═════ Reading passage

Taskforce seeks to double blood pressure control rates by 2030

Matt Woodley

20/12/2022 3:29:29 PM

Only half of the people in Australia with high blood pressure know they have it, and of those, only 32% have it under control.

GP prepares to take patient’s blood pressure.
One in three Australian adults have high blood pressure.

A new multi-disciplinary team of practitioners has set the goal of doubling Australia’s rate of controlled blood pressure (BP) rates over the next seven years.
The National Hypertension Taskforce, comprising 27 members representing 25 different organisations, will aim to increase BP control rates from 32% to 70% by 2030, with general practice set to play a key role.
Professor Nigel Stocks, Head of the Discipline of General Practice at the University of Adelaide, is part of the Taskforce and will assist in the development of its long-term strategy.
‘Hypertension is a commonly treated condition in Australian general practice, which is more common as people get older but can have tragic consequences if not identified in younger age groups,’ he said.
‘Australians should get their blood pressure measured every two years from age 18 and after you turn 45 it should be part of a cardiovascular disease risk assessment that can be performed by your GP.
‘High blood pressure is readily treatable. Losing weight, reducing alcohol consumption, stopping smoking, exercising more and dietary change can all help, but many people will need one or more antihypertensive medication to achieve adequate control.’
Professor Stocks will also support approaches to maximise engagement with GPs around the country, which Taskforce co-lead Professor Alta Schutte said will be a vital part of reaching the goal.

══════════
═════ Recorded data

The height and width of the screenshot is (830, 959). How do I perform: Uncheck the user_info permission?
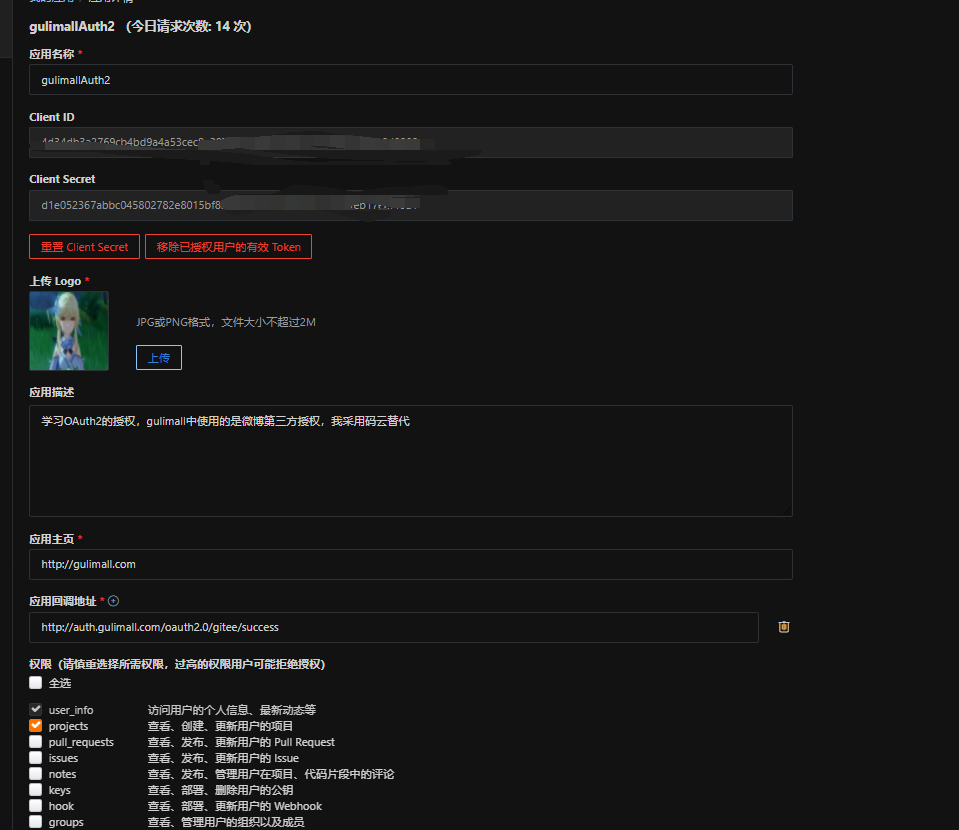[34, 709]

══════════
═════ Recorded data

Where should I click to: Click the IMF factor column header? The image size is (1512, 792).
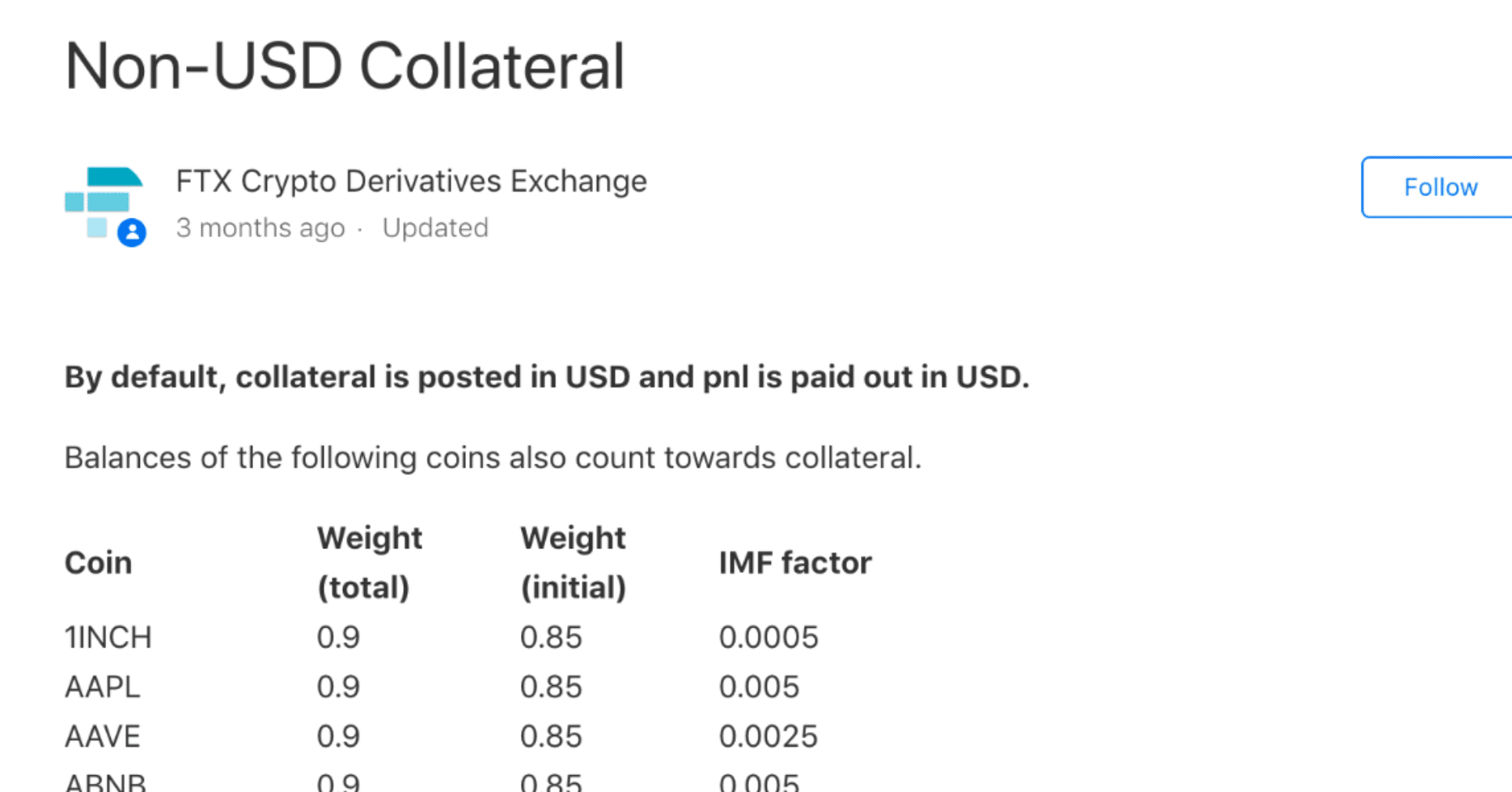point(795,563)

══════════
═════ Recorded data

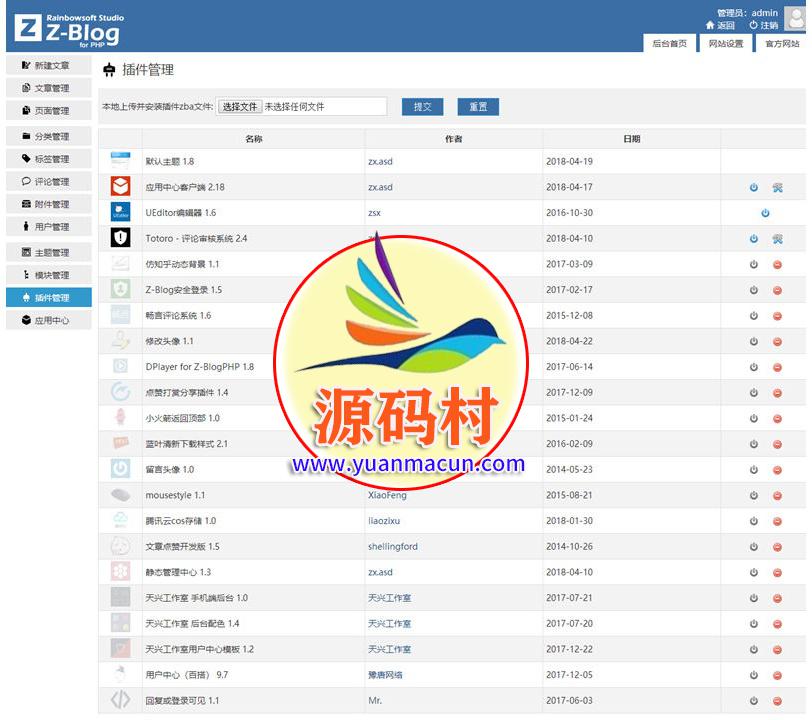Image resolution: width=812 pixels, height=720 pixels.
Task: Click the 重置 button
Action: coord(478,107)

══════════

[What to work on]:
1. In the blood pressure article, copy out everything from "One in three" down to "groups,’ he said.".
2. In one to three sentences, explain why the blood pressure article says engaging GPs around the country matters to the Taskforce.
3. Continue the article about the hypertension taskforce from the point where it ends.
The records have nothing to do with what you're asked here.

[Answers per task]:
1.
One in three Australian adults have high blood pressure.

A new multi-disciplinary team of practitioners has set the goal of doubling Australia’s rate of controlled blood pressure (BP) rates over the next seven years.
The National Hypertension Taskforce, comprising 27 members representing 25 different organisations, will aim to increase BP control rates from 32% to 70% by 2030, with general practice set to play a key role.
Professor Nigel Stocks, Head of the Discipline of General Practice at the University of Adelaide, is part of the Taskforce and will assist in the development of its long-term strategy.
‘Hypertension is a commonly treated condition in Australian general practice, which is more common as people get older but can have tragic consequences if not identified in younger age groups,’ he said.

2. Taskforce co-lead Professor Alta Schutte said engaging GPs will be a vital part of reaching the Taskforce's goal. That goal is to raise Australia's blood pressure control rate from 32% to 70% by 2030.

3.
‘It is in primary care where hypertension is directly managed, and we need to identify the key implementation barriers and address those if we were ever to be successful,’ she said.
‘Nigel Stocks is a highly respected collaborator and primary care expert invited onto the Taskforce to provide exactly these perspectives – to liaise with the primary care community and bring these back to inform the roadmap to achieve 70% BP control by 2030.’
She also said the Taskforce will focus on updating practice guidelines to support hypertension management according to the latest evidence, as well as review financial models to ensure fair compensation and best patient care.
‘Most of all we are highly interested in perspectives and challenges that GPs in Australia experience to determine how to improve and navigate those,’ Professor Schutte said.
‘The primary care community will thus be a key partner in the Taskforce.’
One in three Australian adults have high blood pressure, also known as hypertension, which is the leading risk factor for three of Australia’s leading causes of death – coronary heart disease, stroke and dementia.